Я, можно сказать, погибал.
"Ваши двойки и тройки подрывают могущество нашего государства", – такое сказали нам однажды в школе. Как отдавались эти слова в моем сердце! Слова эти были водоворотом, из которого я никак не мог выплыть. Я хотел быть нужным, я выбивался из сил, чтобы стать им! Но выходило, что я не могу быть им... Как же тогда жить?
Троечники, а тем более двоечники не нужны были ни учителям, ни администрации школы, ни министерству, ни... родителям.
Я погибал.
В вынужденном своем многодумном одиночестве я спасал себя сам. На все я вырабатывал самостоятельный взгляд. Не всем быть вундеркиндами. Может быть, природа еще дремлет во мне – я ведь чувствую в себе силу превеликую, но она как будто отложена для какого-то случая, для будущего какого-то дела. А в Павленко она, эта чудесная сила, может, потом когда-нибудь захочет отдохнуть. И захочет, может, в самое неподходящее время. Так что еще неизвестно, что лучше, а что хуже.
Что же касается, так сказать, второсортности, проистекающей из пятибалльной системы, то и тут я решительно отстаивал человека – "душу в человеке", как сказала тогда Таня Лукьянова – и уже даже не в себе, а вообще. Человек не баллами измеряется. Баллы можно и одной зубрежкой, одной памятью заработать, если она у тебя есть. А ведь помимо этого в человеке столько тайны, что объять ее не хватит никаких слов, никакого воображения, никакой мечты!.. Так вот, я не за двоечничество, а за то, что превыше всего – за человека со всей его тайной...
Все это была внутренняя полемика; вслух я не умничал, чтобы не нарушить и без того хрупкую близость между мной и родителями. Они не слышали голоса, звеневшего во мне.

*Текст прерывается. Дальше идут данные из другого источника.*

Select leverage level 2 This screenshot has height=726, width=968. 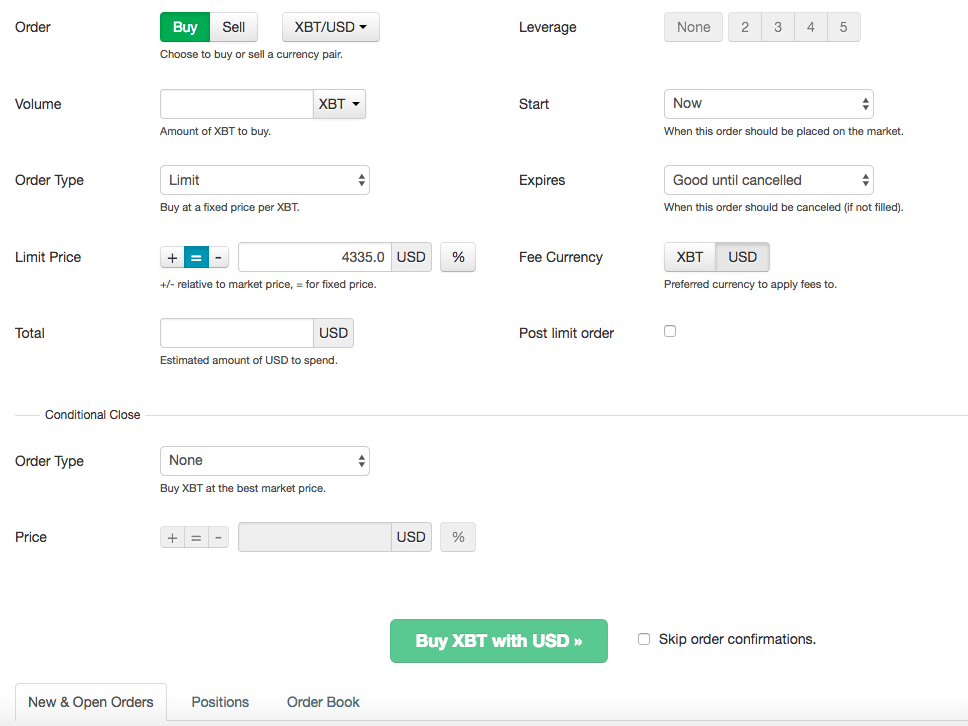pos(745,28)
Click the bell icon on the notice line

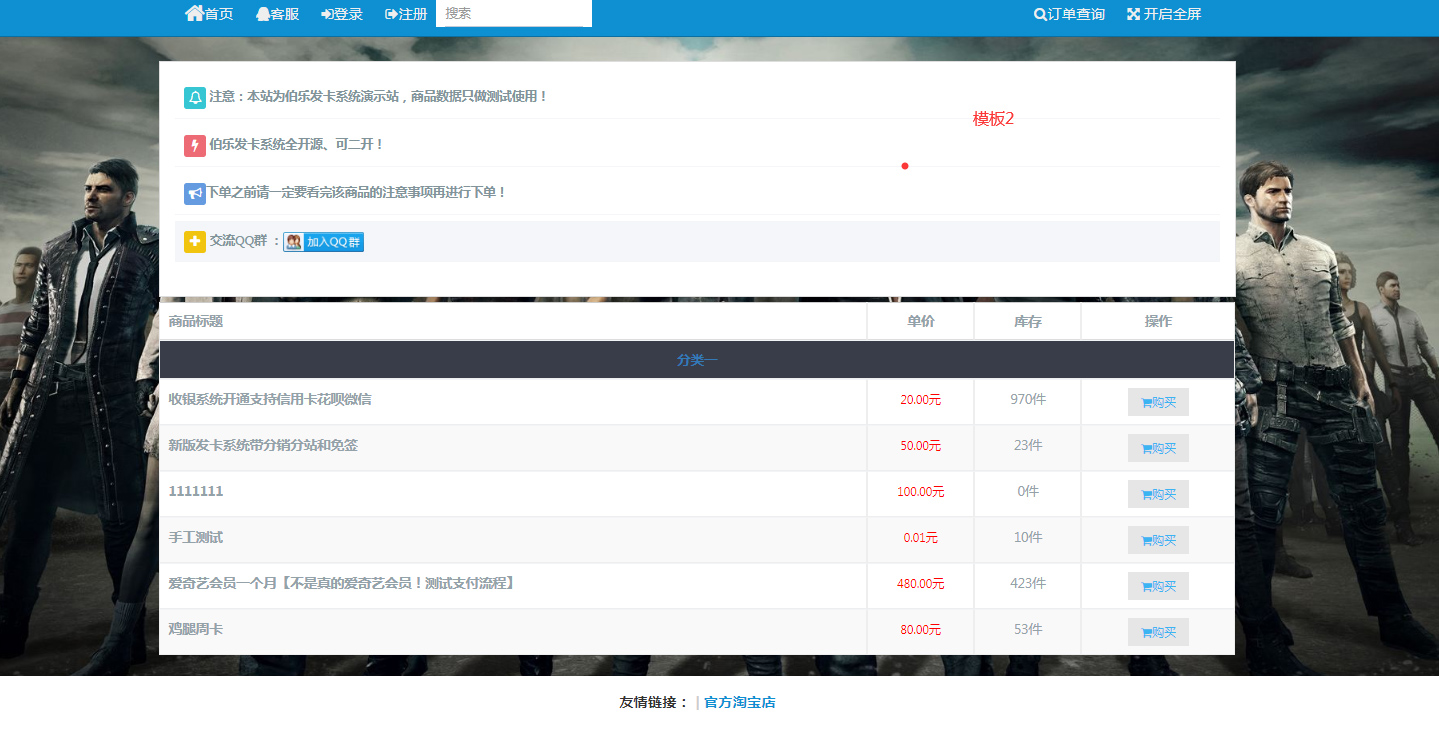[x=194, y=96]
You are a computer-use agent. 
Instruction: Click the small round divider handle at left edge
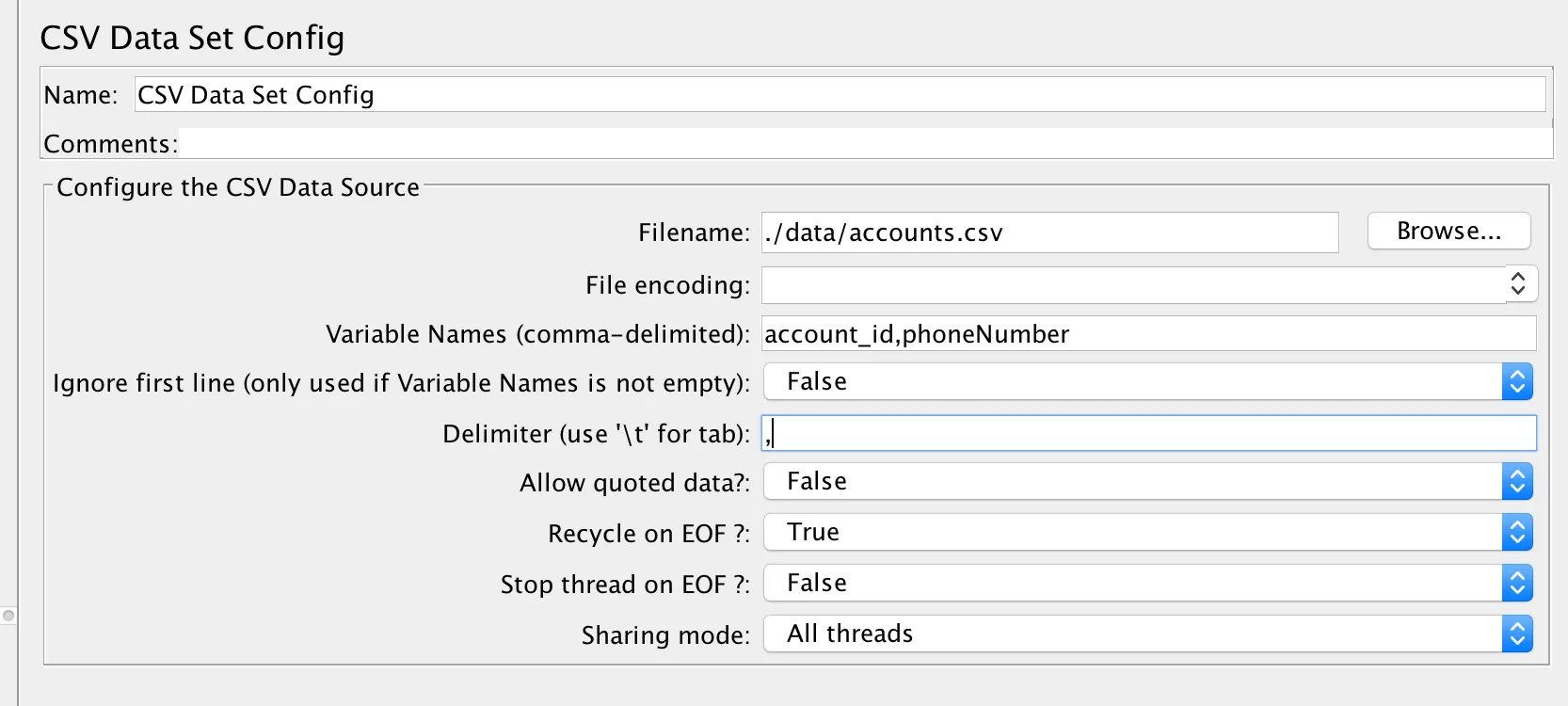(8, 616)
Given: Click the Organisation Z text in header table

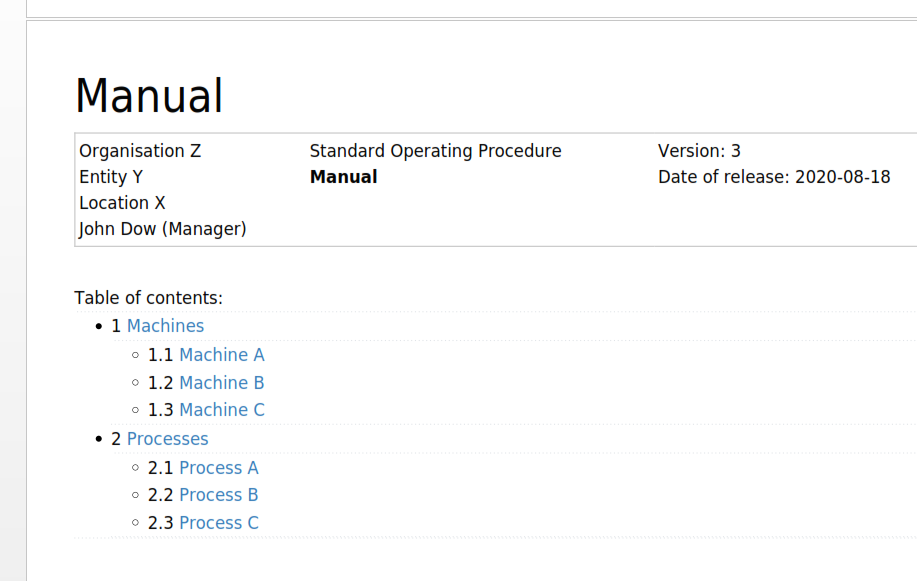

Родители мучились со мной. Безусловно, они желали мне только хорошего; но как сделать это хорошее, они не знали. Как только они не брались за меня!..
Изо дня в день, из года в год продолжалось наше терзание. Вот всего лишь один вечер из долгой вереницы вечеров, когда за меня брались...
На уроке нужно было придумать предложение с причастием, используя и объясняя при этом слово "чуткий". Я придумал: "Чуткий человек – это человек, разделяющий чужую боль и радость". Придумать-то я придумал, а объяснить, сделать разбор не смог. Училка, как выражались мы между собой, влепячила мне двойку. Разбор продолжился дома. Сначала папа объяснил мне, что я пень и оболтус, затем заставил вызубрить правила. Я вызубрил, что причастие – это глагол в особой форме, отвечающий на вопросы "какой, какая, какое, какие", однако со мной словно произошел заскок: я не мог назвать в собственном предложении причастие! "Ищи глагол в особой форме!" – кричала мама и оставляла меня на двадцать минут одного. За это время я нашел-таки глагол в особой форме: "Разделяющий"; но... где же причастие? Ведь оно должно отвечать на вопросы "какой, какая, какое, какие", а "разделяющий" отвечает на вопрос "что делающий"... "Я научила его находить глагол в особой форме, – в изнеможении говорила мама папе, – а ты доучивай его всему остальному. Я отказываюсь работать с ним!"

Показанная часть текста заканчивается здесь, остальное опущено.